I called on Tuesday afternoon to see about coming in on Wednesday (as I was told to do) & I was told by the doctor "We aren't doing enough business right now & we don't need you anymore. Your paycheck will be ready on Thursday - you can come pick it up or we can mail it to you". Click. Phone hung up. Cue me in a state of panic because I'm pretty sure I was just let go. I called the lady that I worked with in the office; she has worked with him for 5 years, she knows him. Her translation of what he had said to me on the phone was pretty much what I expected - no more job for me. Just like that. I was a member of the working world on Friday, had a snow day on Monday & by Tuesday I was unemployed again. What in the world?!?

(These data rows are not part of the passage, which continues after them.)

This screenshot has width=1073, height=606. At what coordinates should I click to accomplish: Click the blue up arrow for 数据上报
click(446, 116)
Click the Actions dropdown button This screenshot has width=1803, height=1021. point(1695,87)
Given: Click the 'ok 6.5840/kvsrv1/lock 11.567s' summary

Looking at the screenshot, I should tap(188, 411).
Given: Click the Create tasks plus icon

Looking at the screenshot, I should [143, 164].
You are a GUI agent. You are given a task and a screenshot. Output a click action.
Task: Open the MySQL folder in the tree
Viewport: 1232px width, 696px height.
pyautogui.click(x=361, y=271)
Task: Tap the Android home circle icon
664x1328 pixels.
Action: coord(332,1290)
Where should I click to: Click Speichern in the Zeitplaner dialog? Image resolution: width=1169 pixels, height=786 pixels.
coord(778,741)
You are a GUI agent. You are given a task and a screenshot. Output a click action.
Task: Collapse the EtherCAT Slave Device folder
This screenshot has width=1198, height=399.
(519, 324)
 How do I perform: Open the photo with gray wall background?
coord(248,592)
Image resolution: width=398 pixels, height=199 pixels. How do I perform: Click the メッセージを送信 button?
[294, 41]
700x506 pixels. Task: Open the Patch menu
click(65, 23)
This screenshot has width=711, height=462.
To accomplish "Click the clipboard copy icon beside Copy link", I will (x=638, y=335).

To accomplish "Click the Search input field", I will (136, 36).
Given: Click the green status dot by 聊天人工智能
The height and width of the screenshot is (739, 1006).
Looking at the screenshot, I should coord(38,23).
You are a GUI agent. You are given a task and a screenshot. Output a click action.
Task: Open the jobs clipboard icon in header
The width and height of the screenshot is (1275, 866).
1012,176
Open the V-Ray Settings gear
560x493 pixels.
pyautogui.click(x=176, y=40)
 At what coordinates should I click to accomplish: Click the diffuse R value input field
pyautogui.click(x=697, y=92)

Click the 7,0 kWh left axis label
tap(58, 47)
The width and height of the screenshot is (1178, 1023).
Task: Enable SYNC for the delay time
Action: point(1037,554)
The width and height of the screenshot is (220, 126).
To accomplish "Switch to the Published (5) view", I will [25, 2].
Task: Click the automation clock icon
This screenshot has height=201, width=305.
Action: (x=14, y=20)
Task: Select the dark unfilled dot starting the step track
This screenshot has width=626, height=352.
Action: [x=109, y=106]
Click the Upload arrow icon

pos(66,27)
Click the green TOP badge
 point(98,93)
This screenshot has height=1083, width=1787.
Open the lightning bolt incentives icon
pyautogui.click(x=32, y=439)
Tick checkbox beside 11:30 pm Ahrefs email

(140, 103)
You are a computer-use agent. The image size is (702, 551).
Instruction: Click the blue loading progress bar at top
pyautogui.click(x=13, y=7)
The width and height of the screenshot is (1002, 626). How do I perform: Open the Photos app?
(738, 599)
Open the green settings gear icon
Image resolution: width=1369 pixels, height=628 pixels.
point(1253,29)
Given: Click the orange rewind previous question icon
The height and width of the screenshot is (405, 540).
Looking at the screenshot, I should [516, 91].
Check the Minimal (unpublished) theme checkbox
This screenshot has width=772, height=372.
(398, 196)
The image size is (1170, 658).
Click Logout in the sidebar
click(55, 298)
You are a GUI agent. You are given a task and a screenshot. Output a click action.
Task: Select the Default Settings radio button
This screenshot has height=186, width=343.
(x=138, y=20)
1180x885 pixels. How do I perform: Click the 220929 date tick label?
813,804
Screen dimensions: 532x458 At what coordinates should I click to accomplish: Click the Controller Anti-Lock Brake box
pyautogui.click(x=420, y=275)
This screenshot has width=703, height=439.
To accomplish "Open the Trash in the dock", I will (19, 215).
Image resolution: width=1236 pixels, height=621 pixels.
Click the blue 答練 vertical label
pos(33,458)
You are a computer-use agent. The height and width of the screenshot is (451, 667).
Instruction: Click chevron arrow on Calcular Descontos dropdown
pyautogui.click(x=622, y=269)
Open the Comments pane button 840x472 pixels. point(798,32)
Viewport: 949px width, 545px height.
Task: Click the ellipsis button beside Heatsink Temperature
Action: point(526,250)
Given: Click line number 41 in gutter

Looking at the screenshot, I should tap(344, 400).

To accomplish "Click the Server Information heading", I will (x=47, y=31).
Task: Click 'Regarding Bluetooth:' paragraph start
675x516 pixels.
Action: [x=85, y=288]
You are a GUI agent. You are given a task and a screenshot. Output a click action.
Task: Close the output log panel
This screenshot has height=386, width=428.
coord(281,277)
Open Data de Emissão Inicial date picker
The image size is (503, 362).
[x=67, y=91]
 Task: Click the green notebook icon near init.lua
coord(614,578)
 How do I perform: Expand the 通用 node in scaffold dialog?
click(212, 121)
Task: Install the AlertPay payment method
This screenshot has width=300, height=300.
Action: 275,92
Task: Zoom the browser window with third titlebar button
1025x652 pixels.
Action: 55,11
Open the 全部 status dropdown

So now I'm having one of those....moments, maybe? Maybe you wouldn't call it a moment. I'm having one of those times where I am kind of clinging to the promises of Jeremiah 29:11 & Hebrews 11:1 - "For I know the plans I have for you" declared the Lord "plans to prosper you & not to harm you. Plans to give you a hope & a future".... "Now faith is being sure of what we hope for, being convinced of what we do not see". I am hanging on to those verses because at this exact moment., I'm having trouble seeing much of a plan. This is one of those times where I want to ask the Lord "see, I know you have this whole plan set out & you know how it is all gonna work out...could you maybe give me an idea of what that plan is, because I'm feeling pretty lost right now". Alas, like that second verse says, you've got to have faith, even in the things you can't see. And I have faith that the Lord does have a plan for me, so I'm hanging on to the faith right now...even if things seems so crazy & strange & unsure. If you're reading this, you can add me to your prayer list. I'm gonna need prayer as I start this whole job search all over again.